Sin embargo, iniciativas piloto —como la desarrollada por Processum con el apoyo de la Cámara de Salud de la ANDI— demostraron que el país cuenta con la capacidad técnica y operativa para adoptar GRD, validando además un framework de implementación rápida que facilita la toma de decisiones y abre la puerta a una modernización real del modelo de producción hospitalaria.
Su aplicación en diferentes instituciones hospitalarias colombianas ha permitido evidenciar impactos concretos: reducciones de hasta el 15 % en la estancia media, lo que se traduce en cerca de 1.500 nuevos ingresos hospitalarios por año gracias a la liberación diaria de camas; una disminución del 22 % en las infecciones intrahospitalarias asociadas a estancias prolongadas; y ahorros estimados en 2,8 millones de dólares por la reducción de desperdicios vinculados al gasto operativo en insumos y al uso ineficiente del talento humano. Estos resultados muestran que la adopción de GRD no solo es viable, sino que genera beneficios inmediatos en eficiencia, seguridad del paciente y sostenibilidad operativa.
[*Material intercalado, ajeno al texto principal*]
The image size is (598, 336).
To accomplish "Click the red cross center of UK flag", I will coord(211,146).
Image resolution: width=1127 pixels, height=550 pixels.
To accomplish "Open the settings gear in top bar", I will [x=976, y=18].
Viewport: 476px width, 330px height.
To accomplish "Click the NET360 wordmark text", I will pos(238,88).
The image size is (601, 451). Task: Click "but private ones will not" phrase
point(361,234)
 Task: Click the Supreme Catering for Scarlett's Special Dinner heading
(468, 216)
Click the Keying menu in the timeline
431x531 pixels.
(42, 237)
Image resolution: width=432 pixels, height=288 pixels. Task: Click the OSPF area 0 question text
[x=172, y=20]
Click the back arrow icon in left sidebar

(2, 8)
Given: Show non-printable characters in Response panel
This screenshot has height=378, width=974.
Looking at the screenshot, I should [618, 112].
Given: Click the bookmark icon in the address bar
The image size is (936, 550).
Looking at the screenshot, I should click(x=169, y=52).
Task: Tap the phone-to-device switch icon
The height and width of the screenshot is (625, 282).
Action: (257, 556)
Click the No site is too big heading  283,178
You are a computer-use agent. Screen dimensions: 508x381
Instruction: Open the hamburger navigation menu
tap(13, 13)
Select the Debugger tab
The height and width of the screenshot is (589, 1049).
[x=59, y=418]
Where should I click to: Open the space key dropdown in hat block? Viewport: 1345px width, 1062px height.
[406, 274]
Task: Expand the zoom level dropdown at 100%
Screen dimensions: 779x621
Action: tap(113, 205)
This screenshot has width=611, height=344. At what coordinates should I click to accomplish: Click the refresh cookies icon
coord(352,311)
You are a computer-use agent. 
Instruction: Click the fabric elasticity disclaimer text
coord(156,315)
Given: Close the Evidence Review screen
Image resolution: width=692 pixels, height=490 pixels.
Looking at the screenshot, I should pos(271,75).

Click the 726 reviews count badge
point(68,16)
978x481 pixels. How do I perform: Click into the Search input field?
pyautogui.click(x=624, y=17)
Los ejercicios de aplicación de la metodología GRD sobre bases de datos nacionales permiten, además, identificar que la atención hospitalaria del país se puede explicar en un conjunto de alrededor de 300 GRD. Uno de los más representativos es el de Enfermedad Infecciosa del Riñón y Vía Urinaria, en el cual no se observan diferencias significativas en la estancia media entre regiones, pero sí variaciones importantes en el valor de la atención. Asimismo, su costo es mayor en instituciones de alta complejidad, lo que plantea preguntas clave para el diseño de redes integradas de servicios: ¿dónde es más eficiente atender estos casos? Simulaciones realizadas muestran que ajustes sencillos en la conducción de los pacientes dentro de las redes y esquemas de contratación más inteligentes podrían generar ahorros de hasta un 25 % en este grupo, evidenciando el potencial transformador de los GRD en la organización y gestión del sistema hospitalario.
Con la incursión de la Inteligencia Artificial (IA), los GRD han incrementado significativamente su potencia analítica, facilitando la captura de la morbilidad de los pacientes, incorporando gestión del costo, habilitando el seguimiento a protocolos clínicos y permitiendo generar predicciones desde el inicio de la estancia hospitalaria. Han pasado de ser una herramienta estratégica de planeación y seguimiento a convertirse en un instrumento táctico, prospectivo y de aplicación inmediata durante la atención del caso.
Para una adopción nacional, el país requiere una decisión política que priorice la medición de la eficiencia hospitalaria con criterios modernos; un ajuste normativo que promueva el uso de los GRD como herramienta de gestión; una estrategia de fortalecimiento del registro clínico soportada por talento técnico especializado; y la integración de tecnologías de IA que faciliten procesos de codificación y análisis avanzado. Asimismo, se requiere la publicación de estándares nacionales de GRD sobre estancias, reingresos, severidad y complejidad, entre otros, que permitan orientar la gestión y asegurar comparabilidad entre instituciones.
Por: Liz Garavito Beltrán
Ingeniera, magíster en Economía y con 12 años de experiencia en el sector salud.